Mary Puchein wants her $499 back.
The circumstances of her loss will sound all too familiar to regular readers of this site. When she tried to make a direct reservation with the Majestic Beach Resort in Panama City Beach, Fla., she found herself talking to a third party, which took her money and now won’t return it.
“I believed I had made reservations directly,” she says.
She hadn’t, even though an agent assured her that he represented the property. She ended up with a reservation she didn’t want, which contained surcharges she didn’t expect and on dates when she didn’t plan to be in town.
“It’s similar to a bait-and-switch,” she complained.
Her case — and its resolution — shows the importance of paperwork, due diligence and attention to detail when you’re out there doing the DIY thing.
Here’s what happened to Puchein: She clicked on a site she thought was the Majestic’s, and used a reservations phone number on the page to make a booking. In fact, it routed her to a third party, HotelsOne. She discovered the problem only after receiving her confirmation.
“The reservation was for another place,” she says. “Wrong dates, and some hidden charges.”
The American Hotel & Lodging Association claims travelers make 15 million bogus reservations like this every year.
Our advocacy team wondered what actually happened to her reservation. So we asked.
A HotelsOne representative had this to say:
Please know that we want to be as fair as possible with our customers and if there is an agent error we will cover the costs.
In this case, we went back and located the original recording of the booking given that the customer is claiming agent error. We confirmed after our team listened to the recording of the conversation that there was no agent error.
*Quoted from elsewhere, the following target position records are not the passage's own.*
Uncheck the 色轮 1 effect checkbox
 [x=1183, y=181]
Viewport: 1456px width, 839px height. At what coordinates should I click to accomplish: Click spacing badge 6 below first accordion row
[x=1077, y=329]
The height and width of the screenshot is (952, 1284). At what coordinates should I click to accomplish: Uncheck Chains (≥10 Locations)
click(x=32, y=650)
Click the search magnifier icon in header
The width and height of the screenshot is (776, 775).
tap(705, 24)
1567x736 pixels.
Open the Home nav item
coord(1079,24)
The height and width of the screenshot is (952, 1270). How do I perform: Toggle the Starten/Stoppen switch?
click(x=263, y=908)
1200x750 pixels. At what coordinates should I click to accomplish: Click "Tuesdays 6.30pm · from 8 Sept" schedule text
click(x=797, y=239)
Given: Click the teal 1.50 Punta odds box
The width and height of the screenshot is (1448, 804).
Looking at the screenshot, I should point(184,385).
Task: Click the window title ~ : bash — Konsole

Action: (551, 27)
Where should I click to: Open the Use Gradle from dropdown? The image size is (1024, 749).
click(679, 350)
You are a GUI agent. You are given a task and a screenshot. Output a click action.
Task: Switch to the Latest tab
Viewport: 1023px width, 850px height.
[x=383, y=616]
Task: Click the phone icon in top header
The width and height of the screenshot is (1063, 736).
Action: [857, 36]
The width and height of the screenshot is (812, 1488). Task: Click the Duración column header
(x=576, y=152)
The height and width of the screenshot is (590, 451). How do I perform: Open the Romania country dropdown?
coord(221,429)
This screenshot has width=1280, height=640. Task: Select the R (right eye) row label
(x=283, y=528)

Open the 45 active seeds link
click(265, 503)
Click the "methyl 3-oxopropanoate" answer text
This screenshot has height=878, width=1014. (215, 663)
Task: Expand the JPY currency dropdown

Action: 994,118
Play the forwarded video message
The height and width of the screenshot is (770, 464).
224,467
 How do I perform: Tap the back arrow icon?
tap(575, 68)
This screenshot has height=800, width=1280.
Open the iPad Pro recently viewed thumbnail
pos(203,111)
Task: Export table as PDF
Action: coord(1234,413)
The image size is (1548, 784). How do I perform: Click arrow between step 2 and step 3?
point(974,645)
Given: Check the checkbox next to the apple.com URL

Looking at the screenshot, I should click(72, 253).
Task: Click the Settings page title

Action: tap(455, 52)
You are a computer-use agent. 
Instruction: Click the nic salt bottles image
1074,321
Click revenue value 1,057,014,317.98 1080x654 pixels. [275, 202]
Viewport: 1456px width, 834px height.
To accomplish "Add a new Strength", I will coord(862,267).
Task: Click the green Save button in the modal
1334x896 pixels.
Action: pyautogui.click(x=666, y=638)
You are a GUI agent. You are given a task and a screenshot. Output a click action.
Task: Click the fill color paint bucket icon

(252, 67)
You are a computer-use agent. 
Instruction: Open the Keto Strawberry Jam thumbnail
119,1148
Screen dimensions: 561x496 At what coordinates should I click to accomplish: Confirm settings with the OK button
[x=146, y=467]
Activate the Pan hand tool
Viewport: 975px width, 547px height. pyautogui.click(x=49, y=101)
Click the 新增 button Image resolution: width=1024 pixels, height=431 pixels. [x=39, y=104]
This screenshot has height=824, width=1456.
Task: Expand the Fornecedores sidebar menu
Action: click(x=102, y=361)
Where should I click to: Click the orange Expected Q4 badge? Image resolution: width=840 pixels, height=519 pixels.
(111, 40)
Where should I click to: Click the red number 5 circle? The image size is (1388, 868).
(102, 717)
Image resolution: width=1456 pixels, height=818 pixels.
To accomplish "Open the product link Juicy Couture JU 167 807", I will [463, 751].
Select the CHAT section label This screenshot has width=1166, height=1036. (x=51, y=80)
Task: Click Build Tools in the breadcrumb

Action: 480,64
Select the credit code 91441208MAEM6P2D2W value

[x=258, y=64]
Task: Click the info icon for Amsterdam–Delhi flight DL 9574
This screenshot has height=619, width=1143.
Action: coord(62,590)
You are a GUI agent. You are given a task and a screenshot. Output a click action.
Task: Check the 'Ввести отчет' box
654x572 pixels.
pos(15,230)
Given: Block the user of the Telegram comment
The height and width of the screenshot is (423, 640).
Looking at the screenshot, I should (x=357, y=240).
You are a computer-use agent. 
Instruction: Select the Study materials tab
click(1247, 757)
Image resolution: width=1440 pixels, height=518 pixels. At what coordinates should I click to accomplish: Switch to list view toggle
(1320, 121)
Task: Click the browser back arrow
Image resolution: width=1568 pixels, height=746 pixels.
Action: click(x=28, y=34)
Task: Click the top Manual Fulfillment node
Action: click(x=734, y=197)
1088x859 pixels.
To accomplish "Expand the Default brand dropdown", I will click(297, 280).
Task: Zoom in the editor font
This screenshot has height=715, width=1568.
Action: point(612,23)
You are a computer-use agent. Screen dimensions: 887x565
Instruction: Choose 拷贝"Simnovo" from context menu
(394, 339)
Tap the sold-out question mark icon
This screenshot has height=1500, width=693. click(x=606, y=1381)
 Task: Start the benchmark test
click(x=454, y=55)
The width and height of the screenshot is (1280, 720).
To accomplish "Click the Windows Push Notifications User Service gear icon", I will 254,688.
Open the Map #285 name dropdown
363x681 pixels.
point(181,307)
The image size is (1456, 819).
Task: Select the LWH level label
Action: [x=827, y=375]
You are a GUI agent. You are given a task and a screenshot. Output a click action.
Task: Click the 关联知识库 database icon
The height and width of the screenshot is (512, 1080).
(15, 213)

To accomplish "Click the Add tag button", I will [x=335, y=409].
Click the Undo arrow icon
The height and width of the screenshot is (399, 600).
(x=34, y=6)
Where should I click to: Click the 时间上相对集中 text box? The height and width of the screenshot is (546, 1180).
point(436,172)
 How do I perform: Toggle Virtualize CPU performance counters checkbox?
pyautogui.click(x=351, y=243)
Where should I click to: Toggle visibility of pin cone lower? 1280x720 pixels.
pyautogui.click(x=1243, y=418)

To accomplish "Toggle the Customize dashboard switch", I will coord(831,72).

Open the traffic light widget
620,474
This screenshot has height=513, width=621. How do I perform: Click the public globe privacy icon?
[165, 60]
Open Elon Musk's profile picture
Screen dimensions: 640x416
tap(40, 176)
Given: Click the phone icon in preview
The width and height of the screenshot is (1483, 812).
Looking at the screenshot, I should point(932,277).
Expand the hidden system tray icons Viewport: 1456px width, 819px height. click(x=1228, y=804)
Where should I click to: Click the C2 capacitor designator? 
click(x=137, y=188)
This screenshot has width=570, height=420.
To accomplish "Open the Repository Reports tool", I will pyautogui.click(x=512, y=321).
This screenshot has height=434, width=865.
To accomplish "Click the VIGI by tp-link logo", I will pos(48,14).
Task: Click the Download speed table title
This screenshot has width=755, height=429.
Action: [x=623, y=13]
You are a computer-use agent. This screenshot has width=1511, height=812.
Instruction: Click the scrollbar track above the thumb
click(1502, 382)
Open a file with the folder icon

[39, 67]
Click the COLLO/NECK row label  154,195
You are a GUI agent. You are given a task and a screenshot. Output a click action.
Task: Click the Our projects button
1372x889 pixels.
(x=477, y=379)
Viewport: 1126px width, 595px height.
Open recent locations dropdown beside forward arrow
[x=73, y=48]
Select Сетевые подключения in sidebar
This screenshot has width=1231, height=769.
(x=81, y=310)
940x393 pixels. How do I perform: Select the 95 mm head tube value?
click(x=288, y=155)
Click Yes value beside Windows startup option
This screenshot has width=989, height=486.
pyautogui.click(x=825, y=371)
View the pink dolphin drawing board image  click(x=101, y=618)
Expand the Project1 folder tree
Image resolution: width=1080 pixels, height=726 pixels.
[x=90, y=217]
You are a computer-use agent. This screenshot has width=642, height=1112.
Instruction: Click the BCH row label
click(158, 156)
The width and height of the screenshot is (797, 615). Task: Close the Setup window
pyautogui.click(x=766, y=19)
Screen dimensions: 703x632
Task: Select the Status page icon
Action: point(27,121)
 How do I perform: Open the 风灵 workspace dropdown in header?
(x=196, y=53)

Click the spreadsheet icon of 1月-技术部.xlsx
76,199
The customer originally requested a different hotel but upon hearing the quoted price declined to book there. The agent then offered the Edgewater Hotel which the customer accepted.
The customer was quoted all applicable terms and conditions associated with the reservation including the cancellation policy of the hotel. Customer later called in and inquired on cancelling but was explained the fees associated with a cancellation and did not go through with the cancellation.
We were charged in full by the hotel for the booking made by the customer and thus the customer is not due a refund.
Puchein says she didn’t recall the conversation going like that and would like to hear the recording. Unfortunately, HotelsOne would not release the recording to her.
Is this the wrong time to mention my pet project, a law that would require companies to give customers access to the same call records a company has?
She’s disputed the charges on her credit card and spent at least four hours on the phone with HotelsOne. Nothing has worked.
Our friends at SiteJabber have a few choice things to say about HotelsOne. I’ll just provide a link and let you browse the one-star reviews at your leisure.
Needless to say, Puchein isn’t alone.
I have strong doubts about the content of the recording, and I think if we could hear it, we might arrive at a different conclusion from HotelsOne. But our advocacy team doesn’t have much of a choice. Her $499 is lost.